===== INFORMATION GIVEN

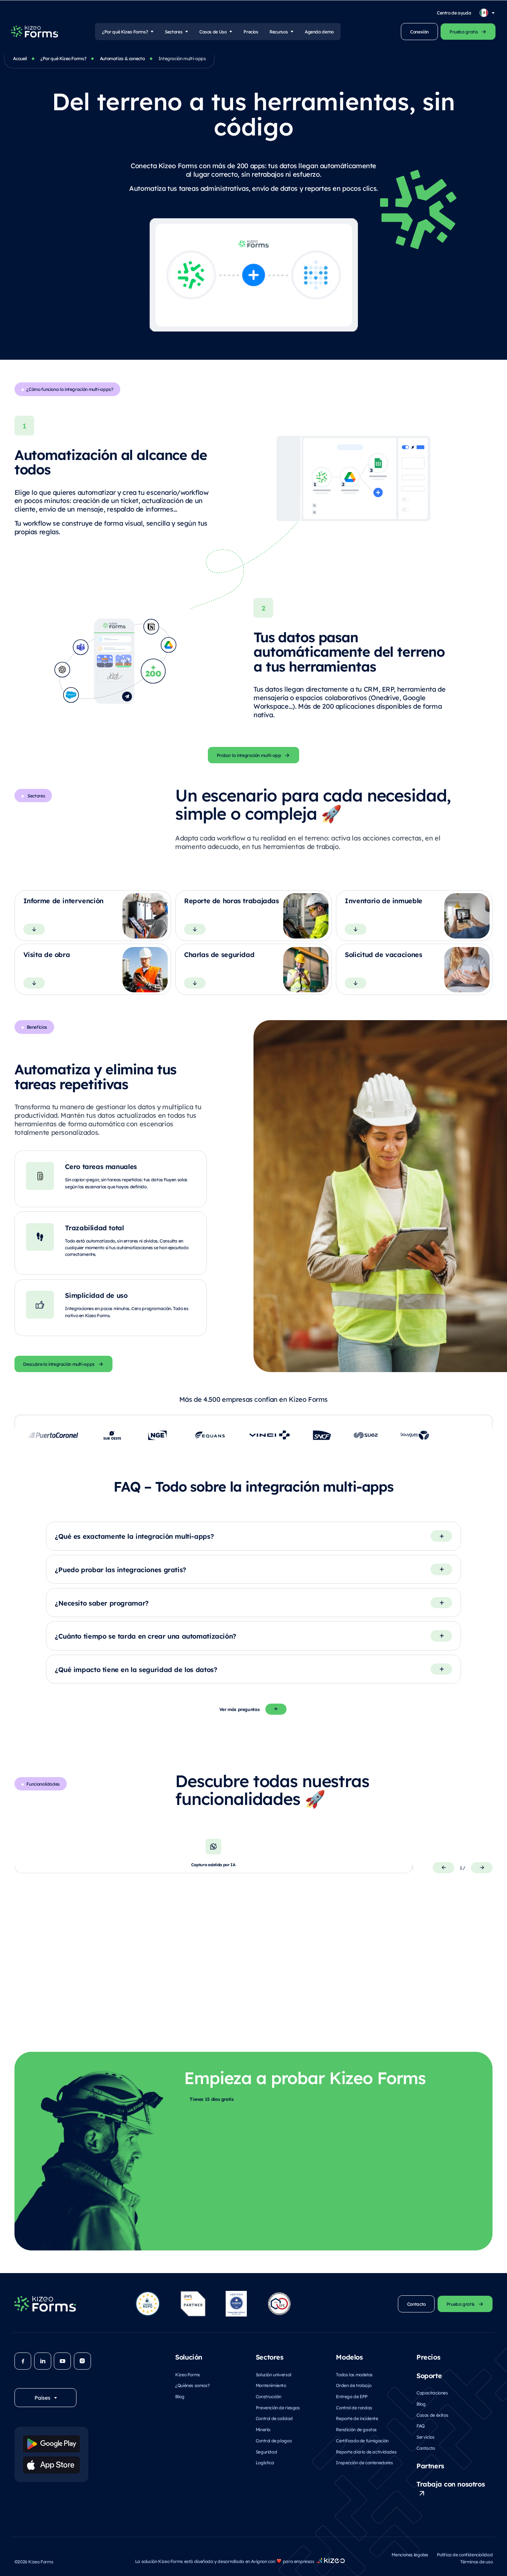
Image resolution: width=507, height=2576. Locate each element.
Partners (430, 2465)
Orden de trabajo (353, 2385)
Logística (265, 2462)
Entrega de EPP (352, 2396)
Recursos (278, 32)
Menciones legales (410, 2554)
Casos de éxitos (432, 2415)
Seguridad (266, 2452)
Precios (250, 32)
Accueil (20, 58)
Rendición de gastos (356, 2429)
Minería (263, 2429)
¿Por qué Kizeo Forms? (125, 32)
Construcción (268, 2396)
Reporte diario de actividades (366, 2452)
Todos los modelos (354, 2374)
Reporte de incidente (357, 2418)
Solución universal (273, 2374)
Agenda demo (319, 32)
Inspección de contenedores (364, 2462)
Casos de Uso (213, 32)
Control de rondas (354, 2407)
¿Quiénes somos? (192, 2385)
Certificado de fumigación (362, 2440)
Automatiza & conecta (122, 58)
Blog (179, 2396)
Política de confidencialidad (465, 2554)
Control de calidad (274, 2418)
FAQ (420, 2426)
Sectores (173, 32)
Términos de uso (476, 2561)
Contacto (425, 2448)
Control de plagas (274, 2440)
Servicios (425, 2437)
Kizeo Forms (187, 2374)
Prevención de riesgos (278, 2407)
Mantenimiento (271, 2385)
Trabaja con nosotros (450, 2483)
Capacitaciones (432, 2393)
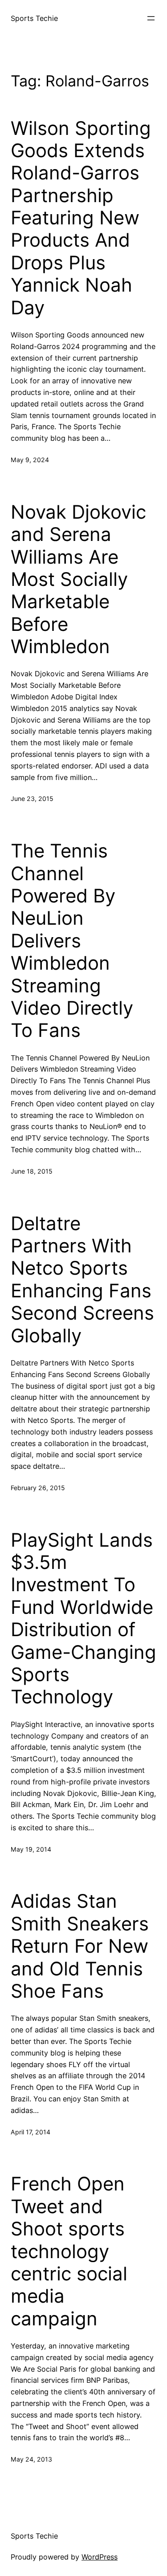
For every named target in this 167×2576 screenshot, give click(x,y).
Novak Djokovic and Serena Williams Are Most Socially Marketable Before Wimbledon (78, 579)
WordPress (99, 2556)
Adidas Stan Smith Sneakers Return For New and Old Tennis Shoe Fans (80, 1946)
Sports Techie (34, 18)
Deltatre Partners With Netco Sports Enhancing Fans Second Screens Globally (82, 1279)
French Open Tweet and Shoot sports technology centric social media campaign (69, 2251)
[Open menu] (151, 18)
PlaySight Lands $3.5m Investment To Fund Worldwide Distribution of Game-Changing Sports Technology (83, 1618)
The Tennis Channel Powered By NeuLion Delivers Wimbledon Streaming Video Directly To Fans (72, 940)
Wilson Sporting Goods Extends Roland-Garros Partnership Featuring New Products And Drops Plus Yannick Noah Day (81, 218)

==========

TASK INSTRUCTIONS: From the material above, set down exactly the lines starting at the one with "Sports Techie (34, 18)" and ending at the one with "[Open menu] (151, 18)", end lines included.

REPLY TO THE TASK:
Sports Techie (34, 18)
Deltatre Partners With Netco Sports Enhancing Fans Second Screens Globally (82, 1279)
French Open Tweet and Shoot sports technology centric social media campaign (69, 2251)
[Open menu] (151, 18)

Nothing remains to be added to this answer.